What is diffusion?
Diffuse – to spread/ disperse/flow out or move in all directions.
Diffusion Definition Biology – Diffusion is the movement of particles (Ions, atoms or molecules) of different substances (solid, liquid and gases) from a region of higher concentration to a region of lower concentration due to their inherent kinetic energy till they get distributed uniformly and a dynamic equilibrium is attained.
Diffusion is a method of passive transport.
In plant diffusion Passive transport is a phenomenon which occurs naturally and doesn’t require expenditure of energy.
In passive transport, the substances move from a region of higher concentration to a region of lower concentration till they get uniformly distributed.
Mechanism of Diffusion
- Diffusion Pressure (DP) – The pressure exerted by the diffusing particles is known as Diffusion Pressure.
- Diffusion Pressure is directly proportional to the number/concentration of diffusing particles.
- Diffusion is the net movement of molecules from a region of their greater diffusion pressure to the region of lower diffusion pressure.
- Principal of Independent Diffusion – The direction of diffusion of one substance is independent of the movement of another substance and depends upon the difference in diffusion pressure.
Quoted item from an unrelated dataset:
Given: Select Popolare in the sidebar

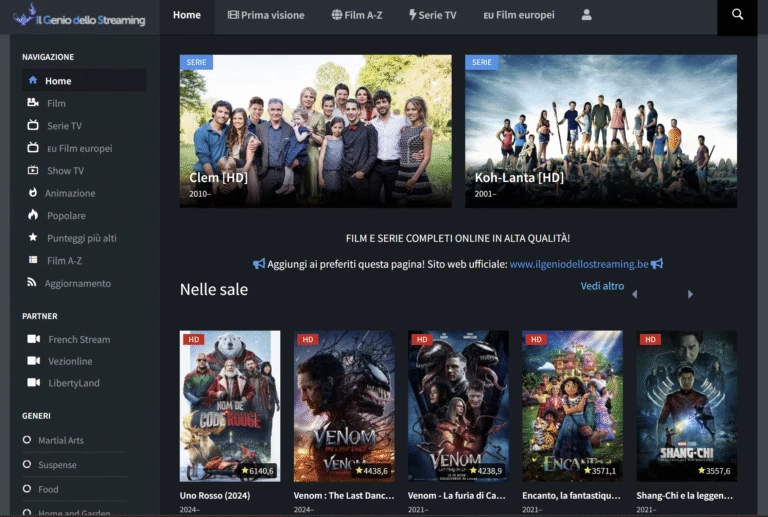Looking at the screenshot, I should 66,215.
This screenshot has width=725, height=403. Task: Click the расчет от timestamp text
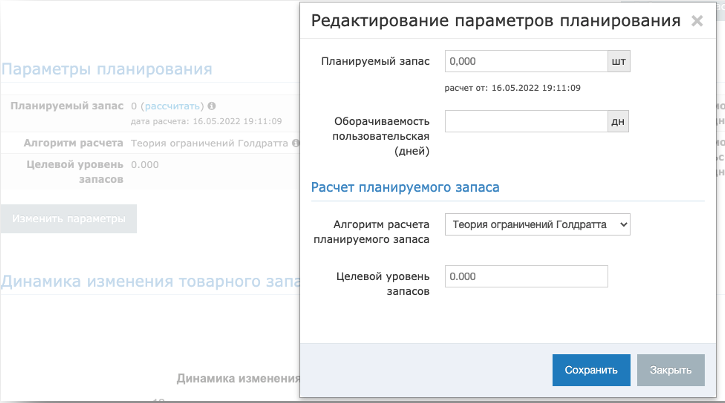pyautogui.click(x=512, y=88)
- Oxygen (O2) moves and Carbon Dioxide (C02) moves out from the stomata simultaneously during respiration.
Factors Affecting Diffusion
- Diffusion Pressure Gradient
- Diffusing Medium
- Larger molecules diffuse slowly compared to smaller molecules.
- Graham’s law of diffusion – Rate of diffusion of a gas is inversely proportional to the square root of its density.
- Gas having higher density will move slowly compared to the gas with lower density.
- Increase in temperature increases the rate of diffusion because the kinetic energy increases.
Diffusion Pressure Gradient
- Higher the diffusion pressure more rapid is the rate of diffusion.
- Diffusion Pressure Gradient is directly proportional to diffusion pressure and inversely proportional to the distance.
- Higher the concentration of the diffusing medium lower is the rate of diffusion.
- Diffusion is faster in vacuum and slower in air.
Importance of Diffusion
- Exchange of gases – Carbon dioxide enters the leaves through the stomata because the concentration of carbon dioxide is higher outside the leaves as compared to the air spaces within the leaves.
- Similarly, oxygen given off during photosynthesis diffuses out of the leaf air spaces through the stomata as the concentration of oxygen is comparatively lower outside the leaves.
- Transpiration occurs due to diffusion.
- Fragrance of flowers spreads to large distances through diffusion of volatile aromatic compounds and attracts pollinators (e.g. Insects).
- The substances get uniformly distributed within the cell cytoplasm through diffusion.
People also ask about Diffusion
1. What is diffusion?
Ans – Diffusion is the movement of particles (Ions, atoms or molecules) of different substances (solid, liquid and gases) from a region of higher concentration to a region of lower concentration due to their inherent kinetic energy till they get distributed uniformly.
2. What are the types of diffusion?
Ans – Their are mainly two types of diffusion named as simple diffusion and facilitated diffusion.
3. What are the factors affecting diffusion?
Ans – Density, Temperature, Diffusion Pressure, Gradient Diffusing Medium are the factors affecting on diffusion process.